== RECORD EXCERPTS ==

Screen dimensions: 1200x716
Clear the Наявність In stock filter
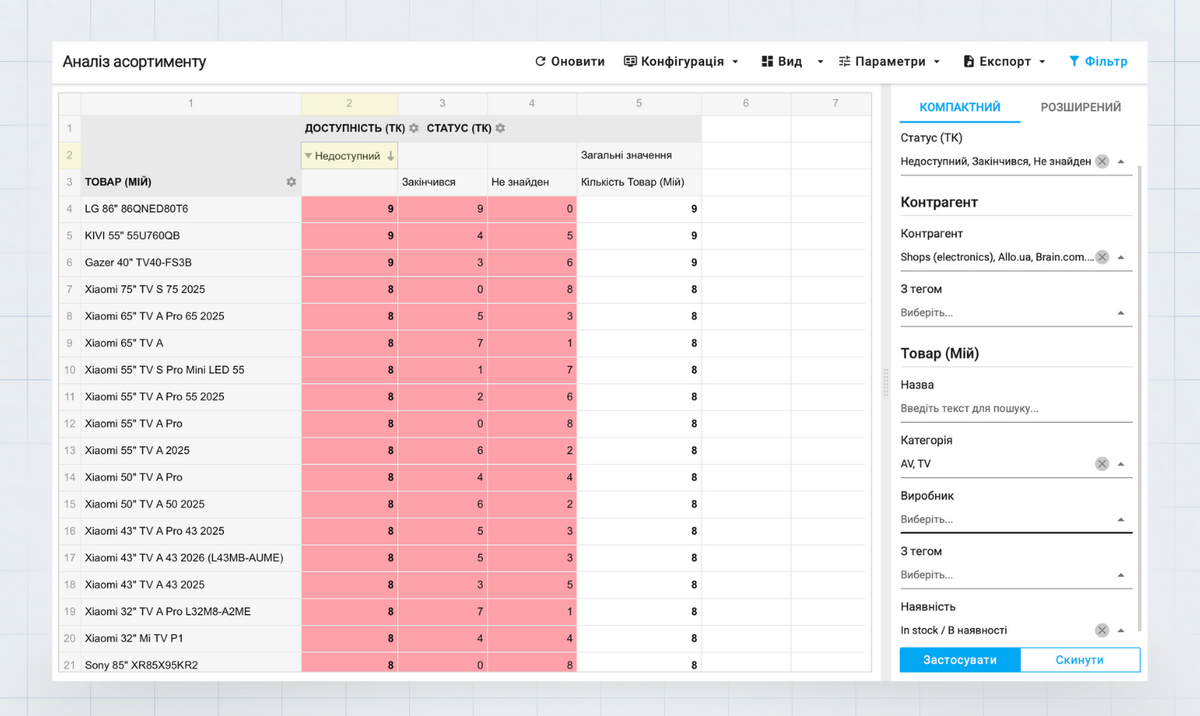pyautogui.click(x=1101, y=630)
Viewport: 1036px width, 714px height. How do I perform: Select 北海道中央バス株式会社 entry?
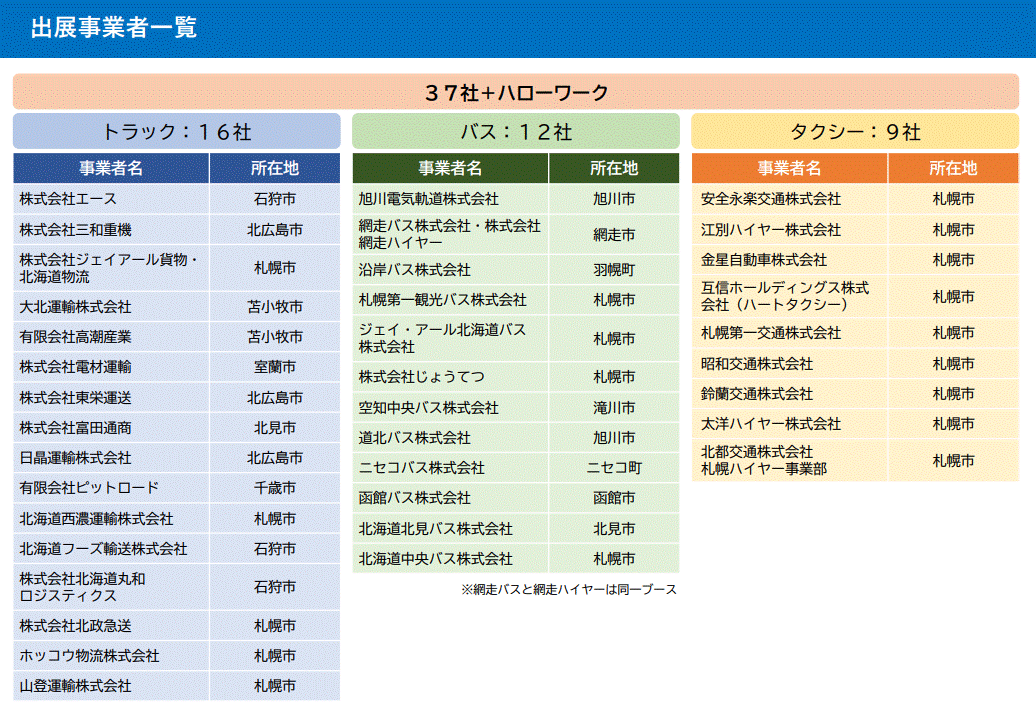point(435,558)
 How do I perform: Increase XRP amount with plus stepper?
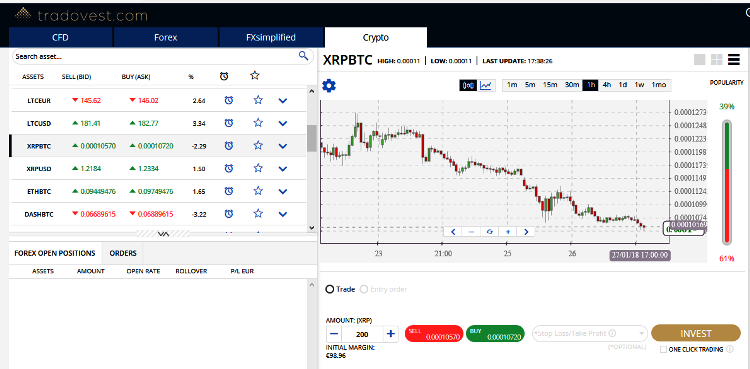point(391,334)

===

WHAT THE TASK ASKS: Could you output all the entries above exactly as written, leaving out the pictures?

TASK RESULT:
Screen dimensions: 1200x716
Clear the Наявність In stock filter
pyautogui.click(x=1101, y=630)
Viewport: 1036px width, 714px height. How do I perform: Select 北海道中央バス株式会社 entry?
point(435,558)
 How do I perform: Increase XRP amount with plus stepper?
point(391,334)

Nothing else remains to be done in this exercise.